I'm told that in Great Britain the Parliament is elected for a five year period.

  1. Tusitala Tom profile image64
    Tusitala Tomposted 7 years ago

    I'm told that in Great Britain the Parliament is elected for a five year period.   In America...

    the government is elected for four, with any particular president having to step down after two periods of four, if re-elected.   In Australia, the period is only three years.   What do you think is the optimum period for a government to serve?

  2. MickS profile image71
    MickSposted 7 years ago

    I think the important thing is the ability (by democratic means) of the people to remove the government if it is useless.  If it is doing an excellent job (whoops, sorry, I forget we were talking about politicians) it should stay as long as it needs.  If you're good at your job, you're employer doesn't get the board together to vote whether to give you another 5 years tenure.

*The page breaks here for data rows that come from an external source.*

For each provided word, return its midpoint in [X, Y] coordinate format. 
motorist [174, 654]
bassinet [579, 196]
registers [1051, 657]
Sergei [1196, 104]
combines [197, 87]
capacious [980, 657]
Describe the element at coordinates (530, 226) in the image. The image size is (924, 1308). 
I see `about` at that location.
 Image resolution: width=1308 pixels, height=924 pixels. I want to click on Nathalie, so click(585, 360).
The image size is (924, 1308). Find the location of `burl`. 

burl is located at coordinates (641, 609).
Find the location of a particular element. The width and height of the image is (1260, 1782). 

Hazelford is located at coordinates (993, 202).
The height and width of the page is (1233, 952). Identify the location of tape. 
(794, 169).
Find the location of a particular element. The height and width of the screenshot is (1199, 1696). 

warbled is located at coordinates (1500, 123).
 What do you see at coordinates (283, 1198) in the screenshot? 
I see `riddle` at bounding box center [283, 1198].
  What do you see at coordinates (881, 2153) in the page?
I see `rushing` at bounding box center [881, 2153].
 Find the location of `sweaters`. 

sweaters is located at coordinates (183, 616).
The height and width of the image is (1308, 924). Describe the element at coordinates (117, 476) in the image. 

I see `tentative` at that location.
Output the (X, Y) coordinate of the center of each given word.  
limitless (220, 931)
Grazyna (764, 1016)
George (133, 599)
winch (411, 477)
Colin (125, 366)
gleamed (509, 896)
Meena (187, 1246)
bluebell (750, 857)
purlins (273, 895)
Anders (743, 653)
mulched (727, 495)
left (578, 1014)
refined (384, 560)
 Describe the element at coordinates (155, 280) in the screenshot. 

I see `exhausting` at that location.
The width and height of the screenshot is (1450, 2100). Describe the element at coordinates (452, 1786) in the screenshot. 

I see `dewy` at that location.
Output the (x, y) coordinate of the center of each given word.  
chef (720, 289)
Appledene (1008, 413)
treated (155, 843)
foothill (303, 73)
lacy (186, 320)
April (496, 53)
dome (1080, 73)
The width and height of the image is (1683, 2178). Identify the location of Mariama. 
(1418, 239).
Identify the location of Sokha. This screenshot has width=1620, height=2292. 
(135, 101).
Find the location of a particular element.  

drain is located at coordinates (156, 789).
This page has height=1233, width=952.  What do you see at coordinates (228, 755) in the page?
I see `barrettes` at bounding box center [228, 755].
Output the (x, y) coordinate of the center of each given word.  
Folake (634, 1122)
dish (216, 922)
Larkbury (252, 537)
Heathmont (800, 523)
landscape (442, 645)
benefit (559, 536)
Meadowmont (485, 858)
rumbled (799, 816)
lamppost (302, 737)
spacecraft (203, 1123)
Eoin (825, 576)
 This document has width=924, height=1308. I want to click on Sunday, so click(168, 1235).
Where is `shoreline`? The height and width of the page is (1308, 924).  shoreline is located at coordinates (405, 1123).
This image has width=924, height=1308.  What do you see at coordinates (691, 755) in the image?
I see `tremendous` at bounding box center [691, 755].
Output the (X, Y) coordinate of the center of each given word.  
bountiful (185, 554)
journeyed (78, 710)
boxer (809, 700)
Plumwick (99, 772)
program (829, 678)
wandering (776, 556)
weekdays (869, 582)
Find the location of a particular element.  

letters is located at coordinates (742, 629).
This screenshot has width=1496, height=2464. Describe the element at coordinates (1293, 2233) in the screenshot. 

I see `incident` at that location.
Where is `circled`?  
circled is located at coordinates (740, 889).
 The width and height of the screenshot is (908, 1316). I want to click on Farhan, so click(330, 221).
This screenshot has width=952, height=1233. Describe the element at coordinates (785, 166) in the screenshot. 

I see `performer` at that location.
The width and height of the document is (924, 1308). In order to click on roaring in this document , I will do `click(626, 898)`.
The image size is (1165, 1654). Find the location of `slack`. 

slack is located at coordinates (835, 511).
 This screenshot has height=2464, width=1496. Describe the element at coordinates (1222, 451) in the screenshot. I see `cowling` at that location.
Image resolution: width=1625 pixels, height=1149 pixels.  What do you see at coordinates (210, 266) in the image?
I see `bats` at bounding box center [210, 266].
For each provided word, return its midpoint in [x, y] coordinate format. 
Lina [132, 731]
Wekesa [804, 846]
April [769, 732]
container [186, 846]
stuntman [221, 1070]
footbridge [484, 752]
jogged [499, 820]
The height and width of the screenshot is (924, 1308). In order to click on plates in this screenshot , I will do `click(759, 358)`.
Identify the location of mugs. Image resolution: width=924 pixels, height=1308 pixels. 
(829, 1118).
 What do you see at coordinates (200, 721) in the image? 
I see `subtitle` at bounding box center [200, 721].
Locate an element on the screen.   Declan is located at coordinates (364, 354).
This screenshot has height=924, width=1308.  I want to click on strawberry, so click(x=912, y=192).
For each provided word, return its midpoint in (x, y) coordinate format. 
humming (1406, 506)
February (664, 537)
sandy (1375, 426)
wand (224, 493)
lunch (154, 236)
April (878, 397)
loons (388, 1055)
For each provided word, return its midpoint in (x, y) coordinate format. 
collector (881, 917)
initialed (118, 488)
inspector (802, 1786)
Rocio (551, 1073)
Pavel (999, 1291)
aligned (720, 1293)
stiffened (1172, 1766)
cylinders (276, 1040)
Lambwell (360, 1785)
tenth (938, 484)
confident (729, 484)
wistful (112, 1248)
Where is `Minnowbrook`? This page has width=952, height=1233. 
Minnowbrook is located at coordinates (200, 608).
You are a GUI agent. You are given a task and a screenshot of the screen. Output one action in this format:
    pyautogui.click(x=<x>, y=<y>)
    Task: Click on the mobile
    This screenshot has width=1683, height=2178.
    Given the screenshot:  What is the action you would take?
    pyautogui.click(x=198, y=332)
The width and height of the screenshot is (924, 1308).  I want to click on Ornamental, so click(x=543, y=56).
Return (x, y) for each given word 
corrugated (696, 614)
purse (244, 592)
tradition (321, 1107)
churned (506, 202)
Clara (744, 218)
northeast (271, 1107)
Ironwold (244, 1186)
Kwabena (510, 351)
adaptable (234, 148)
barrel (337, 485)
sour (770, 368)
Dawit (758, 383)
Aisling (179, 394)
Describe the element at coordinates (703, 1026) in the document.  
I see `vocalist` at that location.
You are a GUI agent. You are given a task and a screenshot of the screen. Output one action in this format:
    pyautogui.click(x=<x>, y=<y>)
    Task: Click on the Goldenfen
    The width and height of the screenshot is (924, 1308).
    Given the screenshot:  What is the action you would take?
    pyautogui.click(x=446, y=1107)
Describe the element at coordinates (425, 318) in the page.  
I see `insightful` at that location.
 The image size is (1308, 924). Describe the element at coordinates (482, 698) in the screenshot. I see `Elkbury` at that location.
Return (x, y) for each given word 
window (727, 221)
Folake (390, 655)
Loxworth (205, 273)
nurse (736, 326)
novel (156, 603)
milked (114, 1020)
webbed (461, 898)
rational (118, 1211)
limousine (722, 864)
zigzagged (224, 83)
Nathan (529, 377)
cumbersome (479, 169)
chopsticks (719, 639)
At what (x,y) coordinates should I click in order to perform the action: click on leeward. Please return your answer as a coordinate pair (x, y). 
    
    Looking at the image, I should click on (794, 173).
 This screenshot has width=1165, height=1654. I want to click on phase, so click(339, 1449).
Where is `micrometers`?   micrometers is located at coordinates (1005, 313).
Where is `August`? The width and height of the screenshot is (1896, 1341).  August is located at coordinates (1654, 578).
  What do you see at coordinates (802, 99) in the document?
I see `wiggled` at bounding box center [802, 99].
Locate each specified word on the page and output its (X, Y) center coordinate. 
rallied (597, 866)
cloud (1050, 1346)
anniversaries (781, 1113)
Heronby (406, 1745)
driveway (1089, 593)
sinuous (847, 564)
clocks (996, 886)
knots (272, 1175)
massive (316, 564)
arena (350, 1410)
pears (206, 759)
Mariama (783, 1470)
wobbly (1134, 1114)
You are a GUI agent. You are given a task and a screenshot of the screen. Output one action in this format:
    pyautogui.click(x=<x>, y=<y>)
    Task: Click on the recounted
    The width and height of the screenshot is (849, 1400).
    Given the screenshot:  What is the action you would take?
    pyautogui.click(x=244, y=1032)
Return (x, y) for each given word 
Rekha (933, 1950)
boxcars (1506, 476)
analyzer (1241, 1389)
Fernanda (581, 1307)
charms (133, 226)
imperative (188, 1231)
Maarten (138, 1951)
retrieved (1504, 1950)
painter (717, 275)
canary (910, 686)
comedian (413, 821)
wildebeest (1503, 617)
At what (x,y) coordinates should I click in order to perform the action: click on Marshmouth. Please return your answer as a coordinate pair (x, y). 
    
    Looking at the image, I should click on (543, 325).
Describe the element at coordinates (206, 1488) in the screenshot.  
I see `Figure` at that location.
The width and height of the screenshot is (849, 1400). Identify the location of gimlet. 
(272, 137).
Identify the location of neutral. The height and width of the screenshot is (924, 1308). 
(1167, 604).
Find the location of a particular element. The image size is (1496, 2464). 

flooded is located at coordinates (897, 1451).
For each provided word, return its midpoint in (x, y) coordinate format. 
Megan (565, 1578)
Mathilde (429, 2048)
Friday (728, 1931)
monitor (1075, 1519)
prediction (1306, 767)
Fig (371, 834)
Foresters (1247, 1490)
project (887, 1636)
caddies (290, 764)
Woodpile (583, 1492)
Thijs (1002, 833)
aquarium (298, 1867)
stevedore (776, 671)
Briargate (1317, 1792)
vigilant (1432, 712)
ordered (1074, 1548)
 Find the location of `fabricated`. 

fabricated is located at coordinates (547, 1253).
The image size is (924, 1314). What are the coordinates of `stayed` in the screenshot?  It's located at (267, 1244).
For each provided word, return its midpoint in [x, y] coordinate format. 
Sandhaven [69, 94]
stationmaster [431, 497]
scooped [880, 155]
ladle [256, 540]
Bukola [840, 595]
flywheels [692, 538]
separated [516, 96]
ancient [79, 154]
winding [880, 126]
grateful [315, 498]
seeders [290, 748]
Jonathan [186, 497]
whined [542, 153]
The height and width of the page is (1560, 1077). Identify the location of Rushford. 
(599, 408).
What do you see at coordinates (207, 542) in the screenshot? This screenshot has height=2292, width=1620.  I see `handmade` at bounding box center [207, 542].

  3. Bibowen profile image98
    Bibowenposted 7 years ago

    As for Great Britain, a new parliament must be elected, at least, every 5 years, but an election can be held earlier than the 5-year maximum. I think that the earlier US system of having the expectation (but not the requirement) that presidents step down after two terms was best. That way, it's expected that they go after two terms, but you don't have the lame duck effect that you get if you impose a term limit. In a democratic country, I think that ten years is long enough for anyone to serve, executive, lawmaker, judge, or bureaucrat.